* [Exercise instructions]
Render the items below as a JSON list of strings, with each line as its own string and blank lines omitted.
* BEGIN *
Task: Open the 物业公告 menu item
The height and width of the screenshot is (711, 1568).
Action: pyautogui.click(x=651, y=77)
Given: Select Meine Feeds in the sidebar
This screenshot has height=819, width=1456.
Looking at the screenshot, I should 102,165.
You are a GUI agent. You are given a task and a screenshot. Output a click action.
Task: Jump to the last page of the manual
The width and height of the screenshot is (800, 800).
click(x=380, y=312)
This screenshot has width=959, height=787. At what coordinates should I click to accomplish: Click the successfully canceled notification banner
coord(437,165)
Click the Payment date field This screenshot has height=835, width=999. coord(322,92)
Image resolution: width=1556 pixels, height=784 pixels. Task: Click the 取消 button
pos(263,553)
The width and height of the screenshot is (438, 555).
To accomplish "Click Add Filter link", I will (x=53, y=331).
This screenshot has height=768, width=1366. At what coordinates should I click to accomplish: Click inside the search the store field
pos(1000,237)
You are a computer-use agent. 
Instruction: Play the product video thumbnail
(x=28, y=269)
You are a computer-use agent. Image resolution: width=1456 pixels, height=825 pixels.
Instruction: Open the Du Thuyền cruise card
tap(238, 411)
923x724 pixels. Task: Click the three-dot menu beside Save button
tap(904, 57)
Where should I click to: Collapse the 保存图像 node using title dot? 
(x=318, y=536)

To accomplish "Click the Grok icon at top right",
* END *
* [Task answer]
[
  "Task: Open the 物业公告 menu item",
  "The height and width of the screenshot is (711, 1568).",
  "Action: pyautogui.click(x=651, y=77)",
  "Given: Select Meine Feeds in the sidebar",
  "This screenshot has height=819, width=1456.",
  "Looking at the screenshot, I should 102,165.",
  "You are a GUI agent. You are given a task and a screenshot. Output a click action.",
  "Task: Jump to the last page of the manual",
  "The width and height of the screenshot is (800, 800).",
  "click(x=380, y=312)",
  "This screenshot has width=959, height=787. At what coordinates should I click to accomplish: Click the successfully canceled notification banner",
  "coord(437,165)",
  "Click the Payment date field This screenshot has height=835, width=999. coord(322,92)",
  "Image resolution: width=1556 pixels, height=784 pixels. Task: Click the 取消 button",
  "pos(263,553)",
  "The width and height of the screenshot is (438, 555).",
  "To accomplish \"Click Add Filter link\", I will (x=53, y=331).",
  "This screenshot has height=768, width=1366. At what coordinates should I click to accomplish: Click inside the search the store field",
  "pos(1000,237)",
  "You are a computer-use agent. ",
  "Instruction: Play the product video thumbnail",
  "(x=28, y=269)",
  "You are a computer-use agent. Image resolution: width=1456 pixels, height=825 pixels.",
  "Instruction: Open the Du Thuyền cruise card",
  "tap(238, 411)",
  "923x724 pixels. Task: Click the three-dot menu beside Save button",
  "tap(904, 57)",
  "Where should I click to: Collapse the 保存图像 node using title dot? ",
  "(x=318, y=536)",
  "To accomplish \"Click the Grok icon at top right\","
]